幅員の広い場合 除雪トラック,除雪グレーダによる単独作業及び1 台で所定幅員が確保出来ない場合は除雪トラック,除雪グレーダによる雁行組合せ作業が多い。(当該地域の保有台数及び地域条件により規格を使い分ける。)
拡幅除雪 雪堤の低い場合 除雪トラック,除雪グレーダによる単独作業が多いが,新雪除雪作業と兼ねて行う場合は雁行作業もとられる。
雪堤の高い場合 除雪トラック,除雪グレーダのサイドウィングによる単独の雪堤段切作業がとられる。
また,ロータリ除雪車による放雪作業が多いが除雪トラック,除雪グレーダのサイドウィング(マックレー法)とロータリ除雪車の組合せ作業もある。なお,山間部等の特殊な場合は除雪ドーザの作業もある。
路面整正 除雪グレーダによる単独作業が多い。
新雪除雪,拡幅除雪と兼ねて行う場合は除雪グレーダ,除雪トラックと組合せて雁行作業も行う。
運搬除雪 積込障害の多い場合及び歩道の排雪も兼ねて行う場合等は堆積の切崩集雪用補助機械として除雪グレーダや除雪ドーザが組合される場合が多い。
捨場の状況に応じて除雪ドーザやロータリ除雪車を配置する場合がある。
また,幅員が狭い場合,又は交通量の特に多い場合は一車線積込除雪車による一車線積込方式がある。
歩道除雪 小型除雪車等を歩道上に直接乗り入れて行う方法が一般的である。
小形除雪車の写真

小形除雪車(1.5m級)

写真出典〕北海道開発局網走開発建設部(リンク切れ)

除雪の施工基準

 国土交通省の『土木工事共通仕様書(案)(平成27年3月、国土交通省)』の『除雪工』では、一般除雪工、運搬除雪工、凍結防止工、歩道除雪工、安全処理工、雪道巡回工、待機補償費、保険費、除雪機械修理工その他これらに類する工種について定めています。

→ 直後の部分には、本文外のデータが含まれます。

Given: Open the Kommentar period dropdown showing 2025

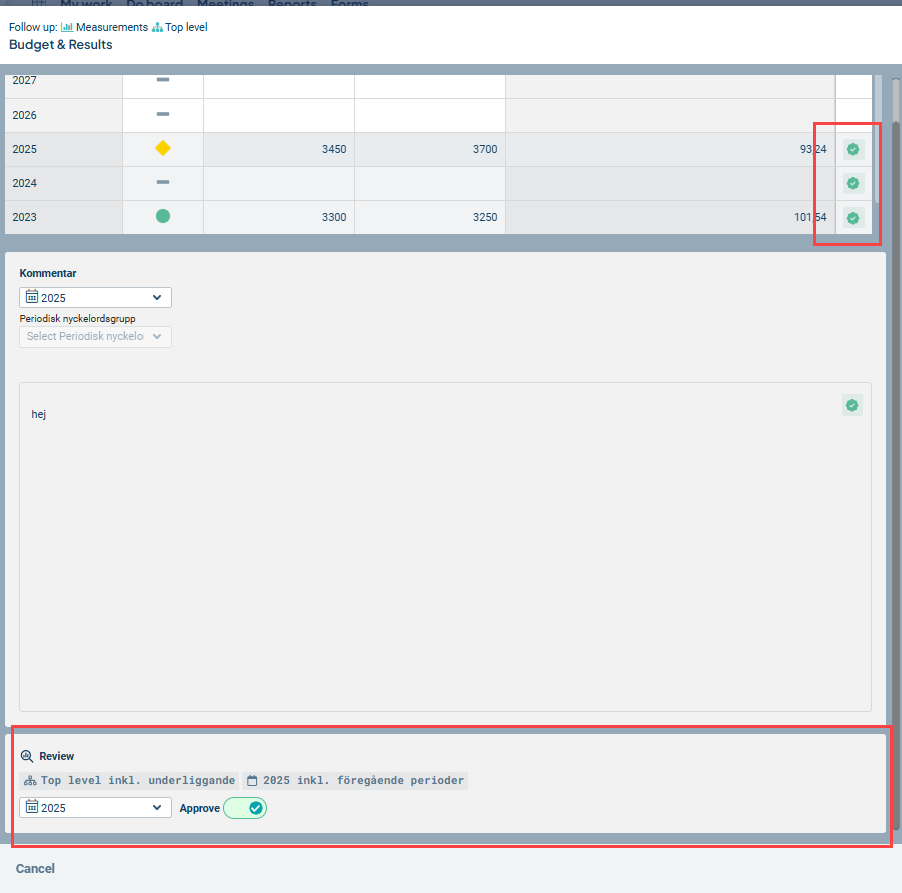Looking at the screenshot, I should pos(95,298).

 国土交通省の『写真管理基準(案)(平成27年3月、国土交通省)』では、『排雪除雪』と『凍結防止剤散布』について定めています。 『凍結防止剤散布』の写真管理項目を、撮影項目は出来ばえ、撮影頻度[時期]は施工中に1回 施工中と、撮影項目は材料使用量、撮影頻度[時期]は全数量〔施工前後〕、提出頻度は適宜としています。

 国土交通省の『地方整備局工事成績評定実施要領(H25.3.25最終改正)』では、維持工事の評価対象項目を次のようにしています。

工事成績評定の考査項目別運用表で維持工事(清掃工、除草工、付属物工、除雪、応急処理等)の評価対象項目とされている項目
  • 使用する材料の品質・形状等が適切であり、かつ現場において材料確認を適宜・的確に行っていることが確認できる。
  • 構造物の劣化状況をよく把握して、適切な対策を施していることが確認できる。
  • 監督職員の指示事項に対して、現地状況を勘案し、施工方法や構造についての提案を行うなど積極的に取り組んでいることが確認できる。
  • 緊急的な作業において、迅速かつ適切に対応していることが確認できる。